Part of my anxiety re: Jura is that I am afraid of failing to be the right woman involved in the project. Perhaps a better woman could have got along with everyone and not started any fights? Perhaps the right woman could bring other women into the project more successfully than I can? Maybe a more patient woman could interact more humbly than I can?
But y’know what? That kind of thinking is fucked up. I am who I am - and I need to be dealt with on that basis. My issues aren’t because I have a mistaken appriasal of the project and how I can contribute (or how it should reward me). It isn’t that I am making trouble for the heck of it. It isn’t because I am too bold or have political differences with the rest of the collective.
Oh no. Its not. I know it is not.


i can relate to what youre saying here, at different times I have gotten involved in stuff and then when conflict arises my not handling things well either blowing up or running for the hills..discommunicating myself. Sometimes ‘bringing issues up’ naming the problems can make me feel like the Problem rather than just the one who SEES the problem.

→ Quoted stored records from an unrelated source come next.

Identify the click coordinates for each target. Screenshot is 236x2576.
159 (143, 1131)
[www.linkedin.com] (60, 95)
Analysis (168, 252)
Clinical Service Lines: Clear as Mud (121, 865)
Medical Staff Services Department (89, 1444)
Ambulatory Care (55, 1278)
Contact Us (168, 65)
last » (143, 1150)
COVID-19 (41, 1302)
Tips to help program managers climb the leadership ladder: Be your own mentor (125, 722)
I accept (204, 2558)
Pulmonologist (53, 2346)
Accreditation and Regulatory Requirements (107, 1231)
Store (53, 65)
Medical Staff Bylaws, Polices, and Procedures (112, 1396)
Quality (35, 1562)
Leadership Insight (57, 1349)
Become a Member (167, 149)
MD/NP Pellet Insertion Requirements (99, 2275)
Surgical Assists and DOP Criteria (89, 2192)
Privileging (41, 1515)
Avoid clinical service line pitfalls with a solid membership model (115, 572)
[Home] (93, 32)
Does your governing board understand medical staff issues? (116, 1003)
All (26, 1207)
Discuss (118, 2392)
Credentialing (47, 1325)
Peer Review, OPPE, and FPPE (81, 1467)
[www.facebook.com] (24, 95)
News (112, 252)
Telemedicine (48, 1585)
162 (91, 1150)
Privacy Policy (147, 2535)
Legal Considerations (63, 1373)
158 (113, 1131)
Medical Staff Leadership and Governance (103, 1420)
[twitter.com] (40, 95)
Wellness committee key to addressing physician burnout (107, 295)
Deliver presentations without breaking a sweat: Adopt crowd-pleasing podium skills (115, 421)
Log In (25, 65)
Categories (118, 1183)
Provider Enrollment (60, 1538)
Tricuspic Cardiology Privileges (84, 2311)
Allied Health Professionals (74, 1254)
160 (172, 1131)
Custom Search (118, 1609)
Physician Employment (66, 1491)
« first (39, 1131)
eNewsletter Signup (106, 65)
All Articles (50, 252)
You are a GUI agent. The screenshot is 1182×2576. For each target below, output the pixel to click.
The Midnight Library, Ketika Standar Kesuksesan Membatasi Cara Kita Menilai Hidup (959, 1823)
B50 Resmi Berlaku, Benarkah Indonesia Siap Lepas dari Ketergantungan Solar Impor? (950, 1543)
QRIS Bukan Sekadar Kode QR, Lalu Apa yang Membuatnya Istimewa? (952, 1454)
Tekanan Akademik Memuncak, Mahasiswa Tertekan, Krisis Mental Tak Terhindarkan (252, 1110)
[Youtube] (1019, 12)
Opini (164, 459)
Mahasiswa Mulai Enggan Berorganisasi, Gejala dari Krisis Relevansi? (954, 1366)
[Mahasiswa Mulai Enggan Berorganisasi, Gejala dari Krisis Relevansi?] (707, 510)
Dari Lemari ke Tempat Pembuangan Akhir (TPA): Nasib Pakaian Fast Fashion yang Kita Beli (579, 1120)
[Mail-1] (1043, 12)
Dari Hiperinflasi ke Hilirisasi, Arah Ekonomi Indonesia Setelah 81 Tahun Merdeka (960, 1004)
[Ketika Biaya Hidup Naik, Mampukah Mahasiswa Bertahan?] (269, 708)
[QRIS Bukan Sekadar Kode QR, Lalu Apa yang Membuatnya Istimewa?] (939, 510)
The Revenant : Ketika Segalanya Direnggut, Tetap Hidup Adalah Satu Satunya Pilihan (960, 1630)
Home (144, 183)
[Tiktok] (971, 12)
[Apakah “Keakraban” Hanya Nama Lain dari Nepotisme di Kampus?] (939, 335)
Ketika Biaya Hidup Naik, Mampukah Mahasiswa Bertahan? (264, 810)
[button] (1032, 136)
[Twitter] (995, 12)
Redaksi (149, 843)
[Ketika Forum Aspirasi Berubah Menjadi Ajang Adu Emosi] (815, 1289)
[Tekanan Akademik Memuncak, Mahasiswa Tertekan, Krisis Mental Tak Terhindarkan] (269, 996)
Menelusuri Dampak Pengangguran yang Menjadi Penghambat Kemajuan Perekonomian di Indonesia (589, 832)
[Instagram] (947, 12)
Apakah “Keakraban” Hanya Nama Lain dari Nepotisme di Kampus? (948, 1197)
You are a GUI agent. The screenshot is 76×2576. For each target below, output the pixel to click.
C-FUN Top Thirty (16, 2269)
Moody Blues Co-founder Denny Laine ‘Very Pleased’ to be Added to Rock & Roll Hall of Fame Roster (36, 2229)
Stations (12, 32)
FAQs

Working shit thru can freak people out too, have you heard of the Elephant (big problem)in the room that everyone pretends isn’t there? And when a person says “I see an Elephant” everyone goes into denial and works together just pretending it doesn’t exist so they don’t have to deal with it.
Confronting problems within groups can be scary for lots of people, but u are brave for sharing your truth.. keep on doing this!